Progressive layout

Introduction

Progressive layout of DAOS should be fully algorithmic (no locality information is stored). The approach is based on GIGA+.

  • An object with progressive layout can have different initial stripe count (1, 2, 4...)
  • Each object shard stores a split version in VOS
    • The initial value of split version is 0
    • Split version is increased by 1 while a shard is split
    • Hash range hosted by the shard can be computed out by the current split version
    • The client stack always starts I/O based on the initial stripe count of object
      • When the hashed dkey of the I/O request lands in the rash range, then this shard can handle this I/O, otherwise it should return the split version and reject the I/O
      • Client should retry the I/O when it's rejected
      • Client can cache the split version of each object shard
  • A shard starts to split when number of keys within the shard reach the threshold, each shard can split independently
  • Shard splitting is similar with rebuild: the new shard should pull data from the original shard

Layout change process

As described in previous section, a object shard can start to split independently when the number of dkeys hosted by this shard reach the threshold:

  • The shard sends the its ID to a new target selected by algorithm
  • The shard should modify its split version and flag itself as in "splitting" state
  • The new shard should set itself as "constructing" and pull data from the original shard
  • DAOS client should update to both new and old shard (even for those keys are not hosted by the old shard)
  • DAOS client should always fetch from the old shard if it is still in splitting.
  • After pulling everything, the new shard should notify the old shard to exit from "splitting"
    • The old shard should reject future I/Os for the key range split out.
    • The old shard should remove all keys belonging to the split key range.
  • The new shard should also quit from "constructing" then it's fully functional for I/O.
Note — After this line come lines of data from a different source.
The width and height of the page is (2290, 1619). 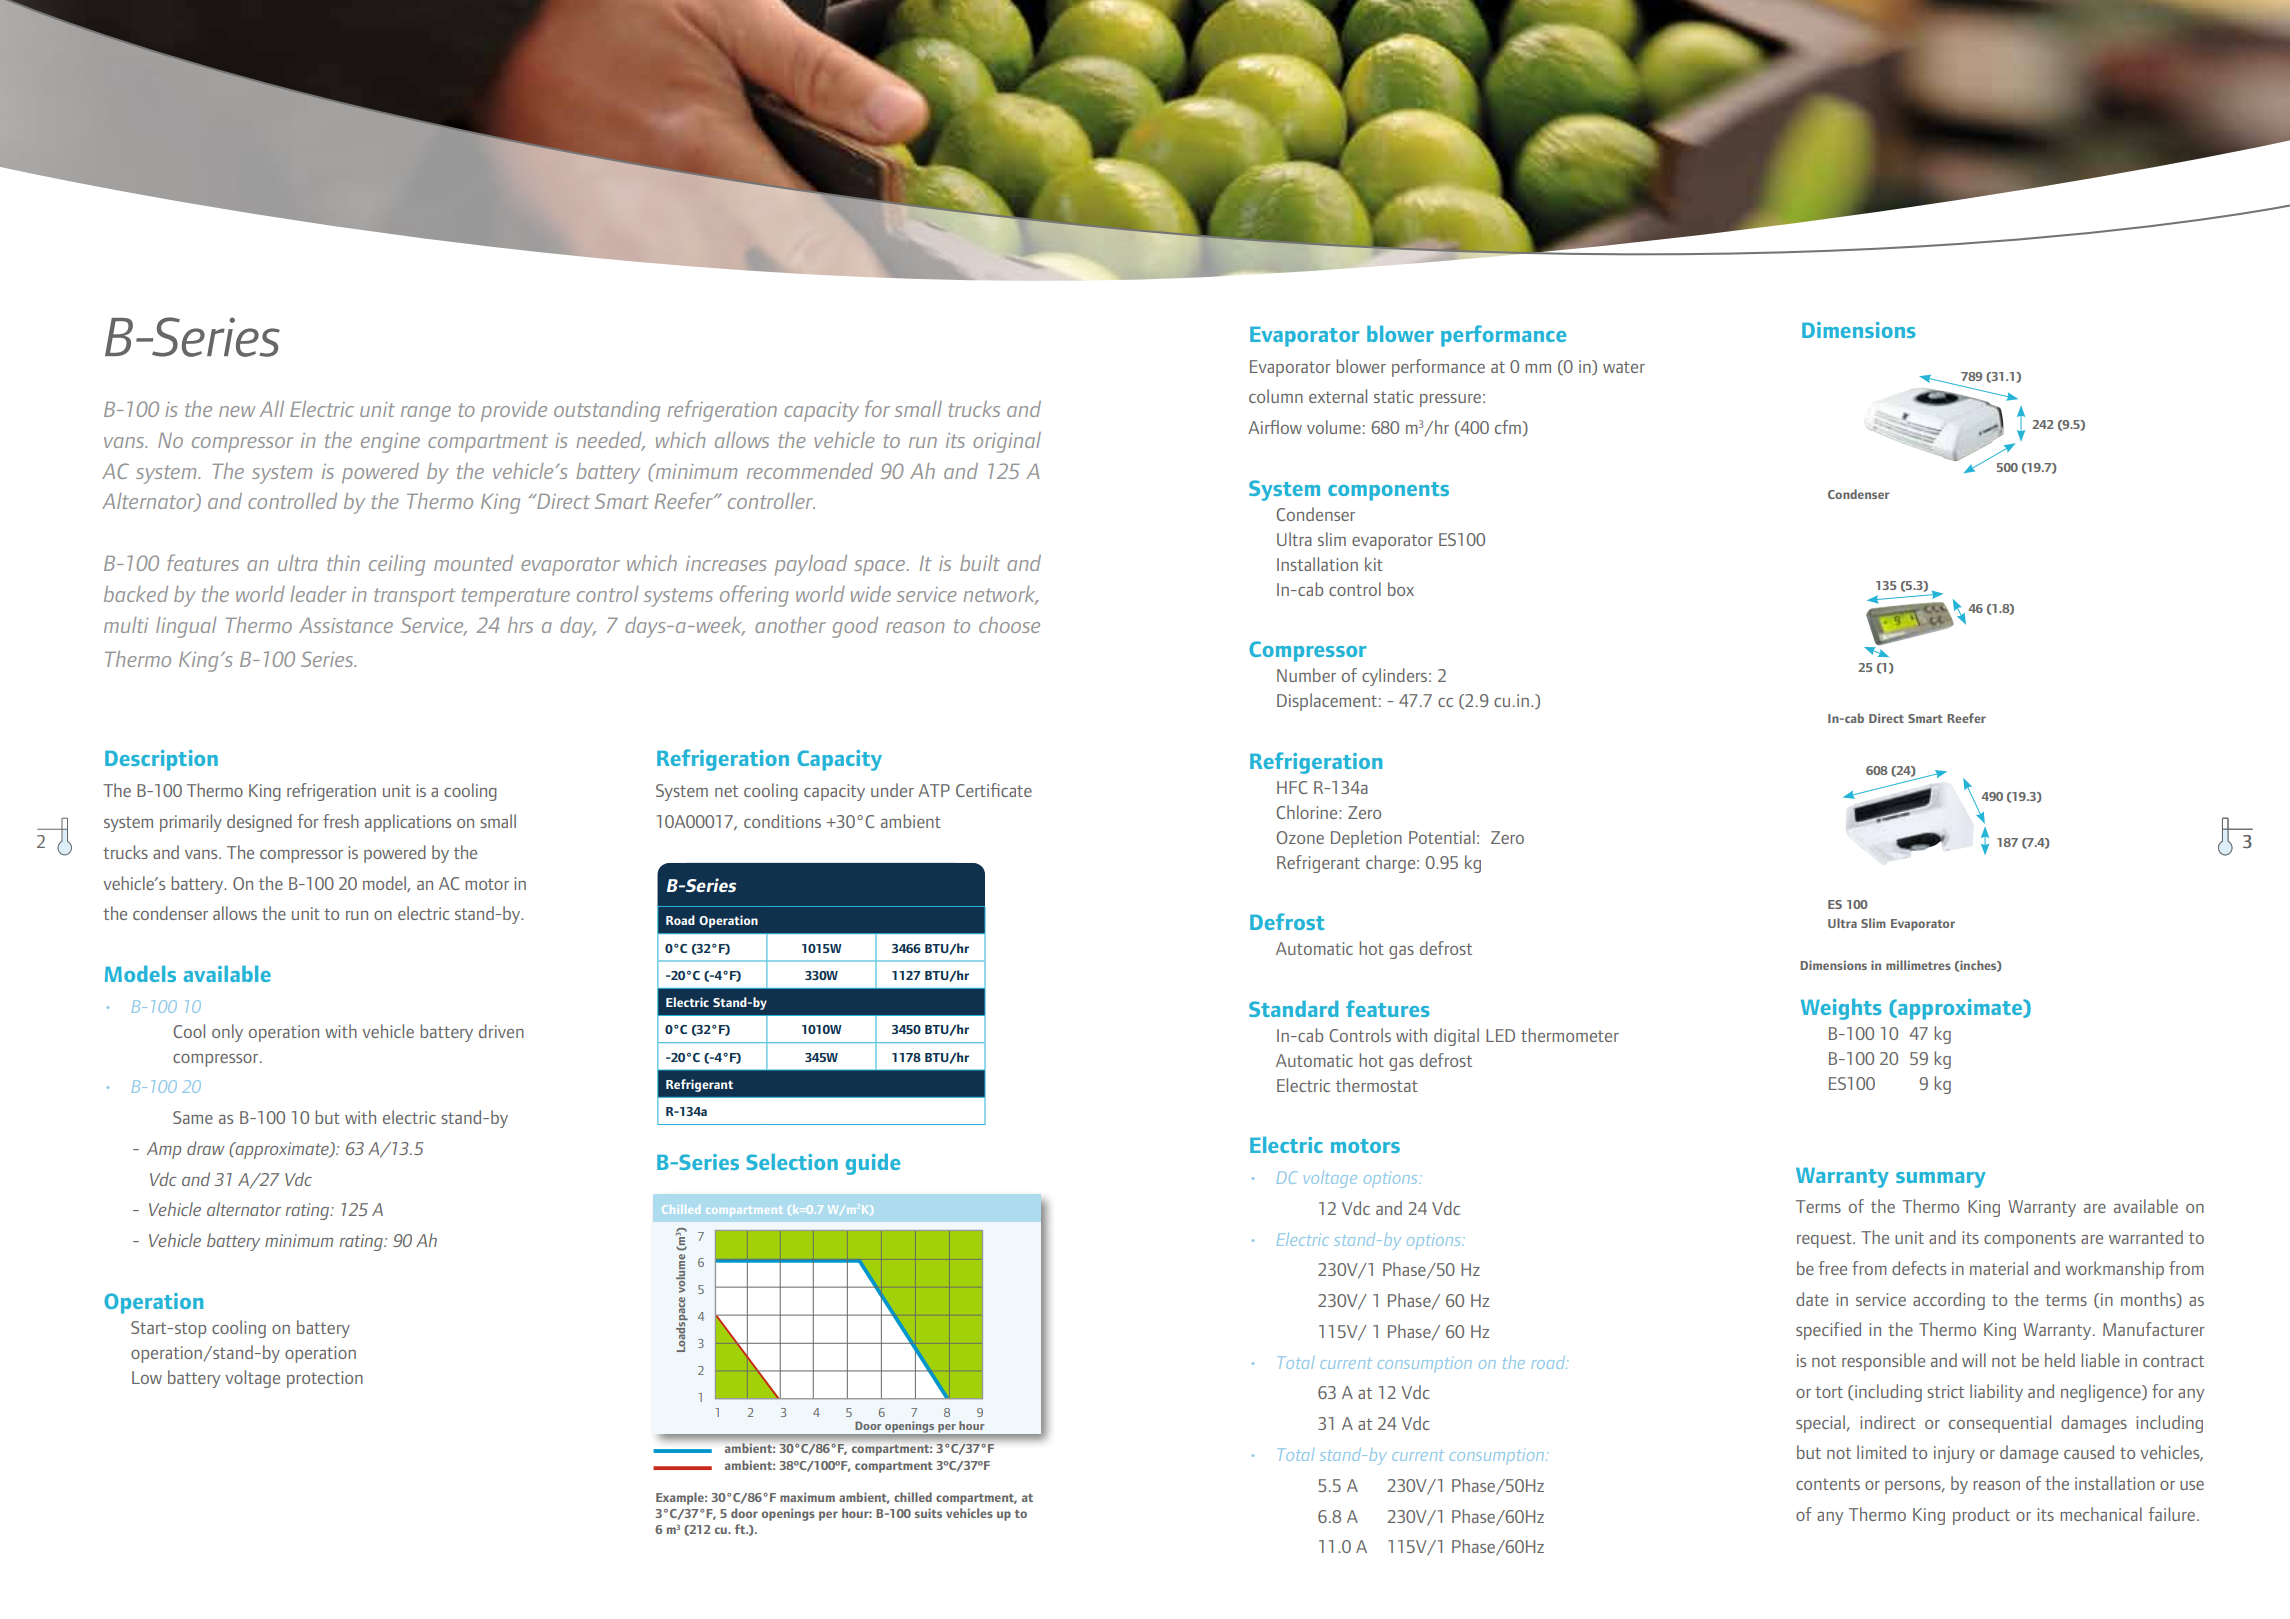 I want to click on HFC, so click(x=1292, y=787).
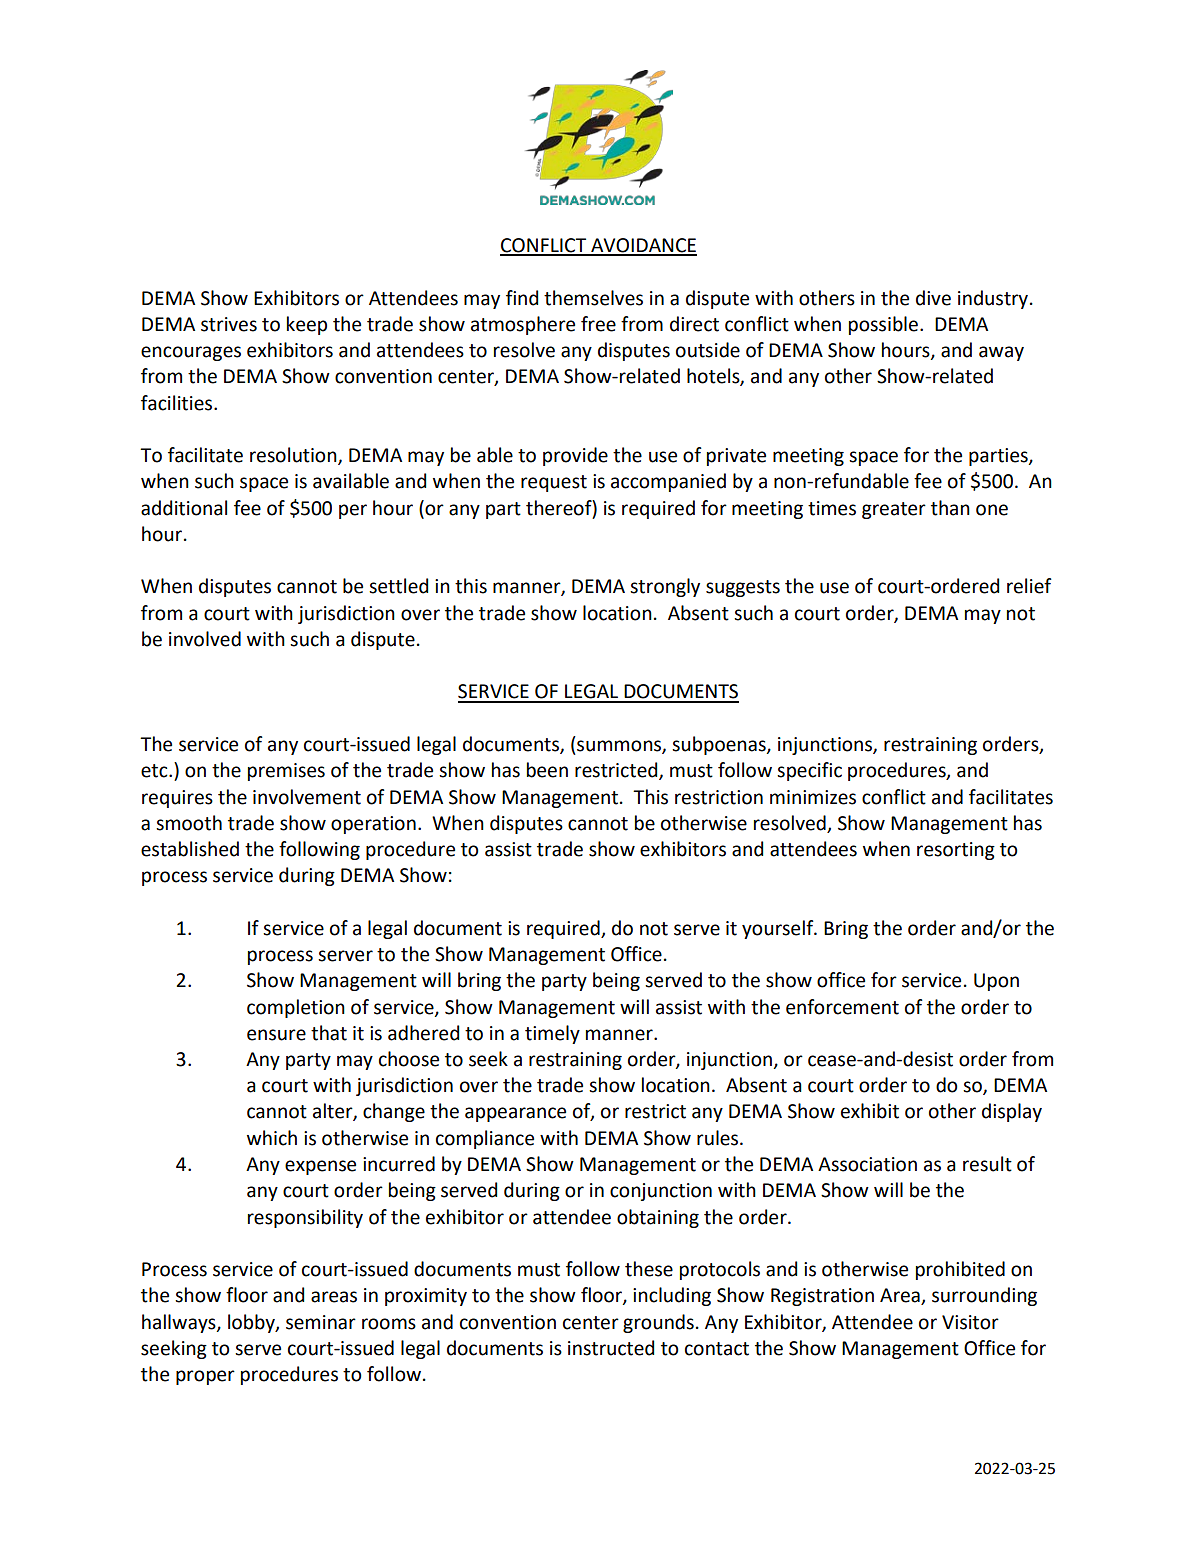 This document has height=1549, width=1197. What do you see at coordinates (321, 1322) in the document?
I see `seminar` at bounding box center [321, 1322].
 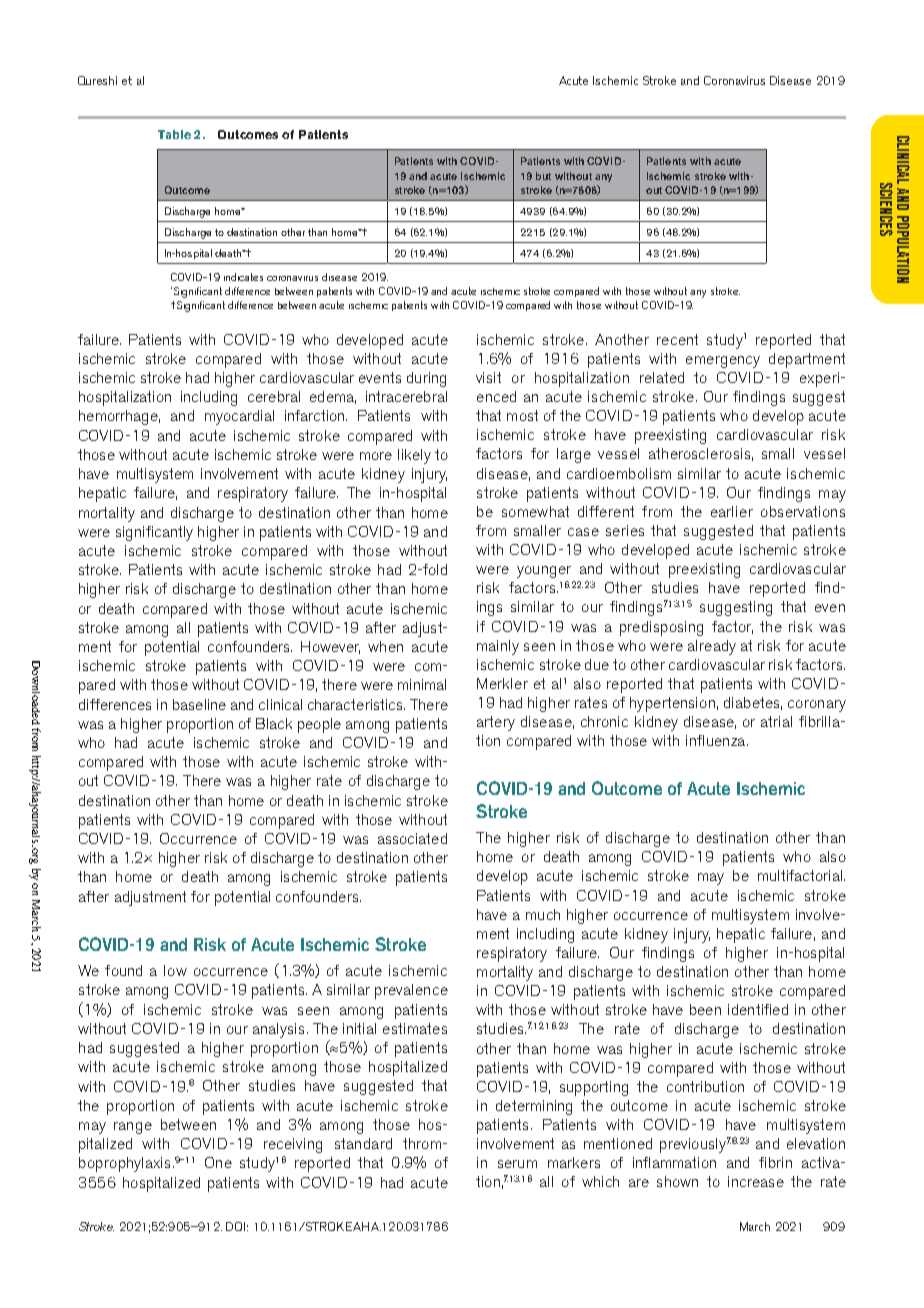 What do you see at coordinates (411, 991) in the page?
I see `prevalence` at bounding box center [411, 991].
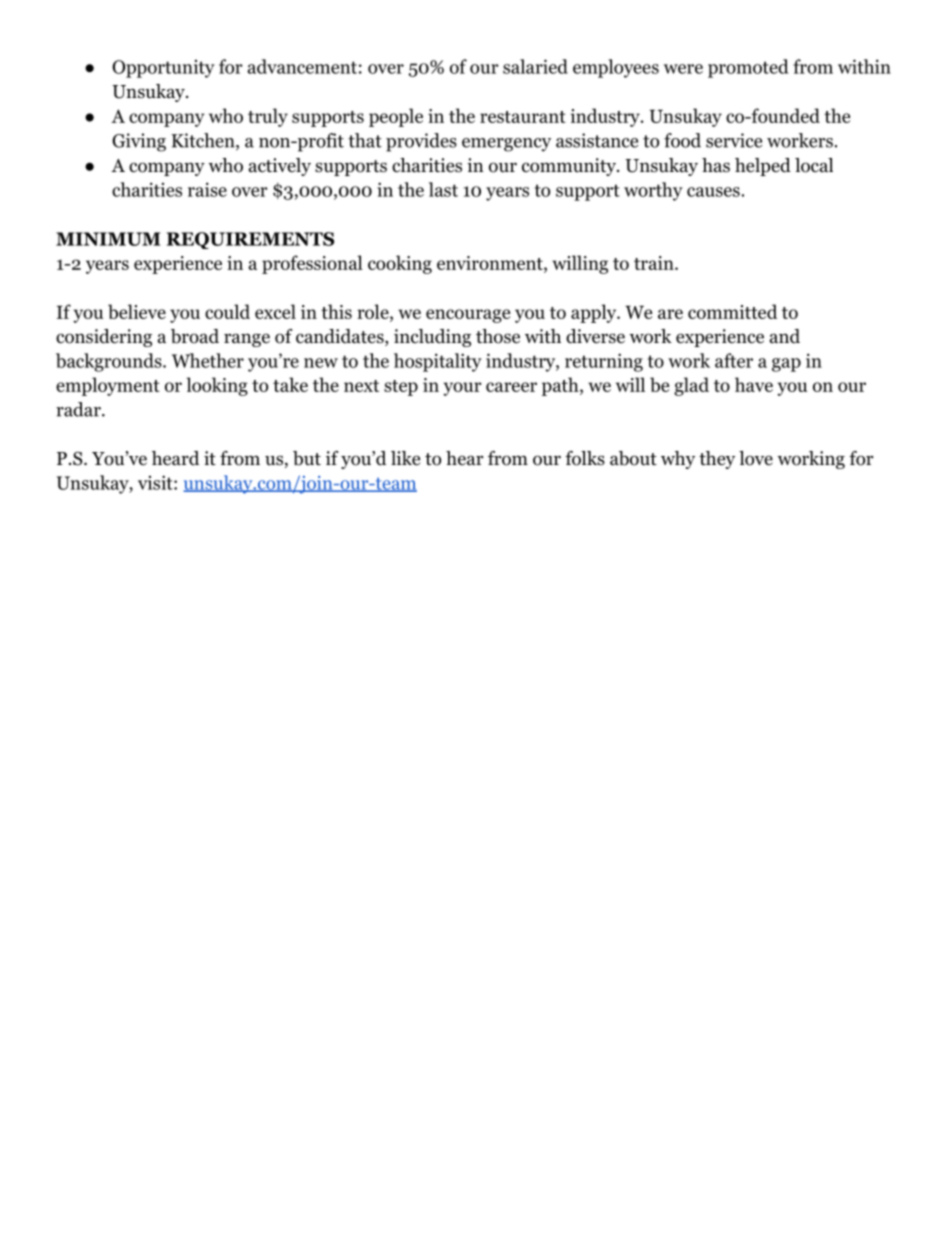 The height and width of the page is (1233, 952). Describe the element at coordinates (717, 460) in the page. I see `they` at that location.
Because splitting is independent, so the layout of object could be sparse. In this picture, the final layout of the object only has 4 shards, S[2, 4, 5, 6] are actually nonexistent (no replica in this diagram).

Locate a dkey

Assume caller wants to insert a new dkey, which is hashed to 0xE3

Because it's a object with progressive layout, so the client stack always send the first RPC to shard[0], if the destination shard does not host the key anymore (key range has been split), it should return its current split version. The client can compute out the new destination based on the returned split version, and try again.

  1. Request to S[0] (range=[0, 0xFF], split=0)
    • Reply rc=ENOENT, split=1
    • Compute out two hash ranges based on the returned split value: [0, 0x7F], [0x80, 0xFF]
    • 0xE3 lands in the second range
  • Request to S[1] (range=[0x80, 0xFF], split=1)
    • Reply rc=ENOENT, split=2
    • Compute out two hash ranges based on the new returned value: [0x80, 0xBF], [0xC0, 0xFF]
    • 0xE3 lands in the second range
  1. Request to S[3] (range=[0xC0, 0xFF], split=1)
    • Reply rc=ENOENT, split=3
    • Computes out two hash ranges based on the returned split: [0xC0, 0xDF], [0xE0, 0xFF]
    • 0xE3 lands in the second range
  • Client sends request to S[7]
    • Reply rc=0 (completed)

In the worst case, extra # RPCs = max(split). For example, an object has been split into 1024 shards, then it might takes 10 extra RPCs to find the key. But giving a good hash function should distribute keys evenly, so it is very likely all shards have the same split version most time, so the first RPC can return the right split version, and only 1 extra RPC is required.

Progressive layout and rebuild

Assuming the object is 2-way replicated and has one stripe at the begin, now it starts to split (from 2 shards to 4 shards). There are two different failure cases can happen.

A shard in "splitting" failed

As shown in the diagram below, if shard[1] failed while splitting, the rebuild system should select a new target to rebuild shard[1]'. 

  • shard[1]' starts to rebuild by pulling data from shard[0]
  • The degraded protocol can automatically switch all splitting I/Os to the surviving replica S[0]
  • The rebuild protocal can guarantee those "constructing" shards (shard[2] and shard[3]) and client will never fetch data from shard[1]'
  • Completion of rebuild and split are independent with each other

A shard in "constructing" failed

As show in the diagram, if shard[2] failed while constructing, the rebuild system should be aware of it by scanning shard[0] which is in "splitting"

  • Rebuild protocol should send the shard ID to a algorithmically selected target for rebuilding a new shard[2]', this shard also should be marked as "constructing" (Rebuild protocol needs to send the status flag together with shard ID)
  • Shard[2]' starts to pull data either from shard[0] or shard[1]
  • Shard[2]' should follow the splitting protocol
    • Only pull the data for the current split version (hash range)
    • Exit from "constructing" status on completion
    • Notify shard[0] to exit from "splitting" on completion
    • All these happen within the rebuild cycle.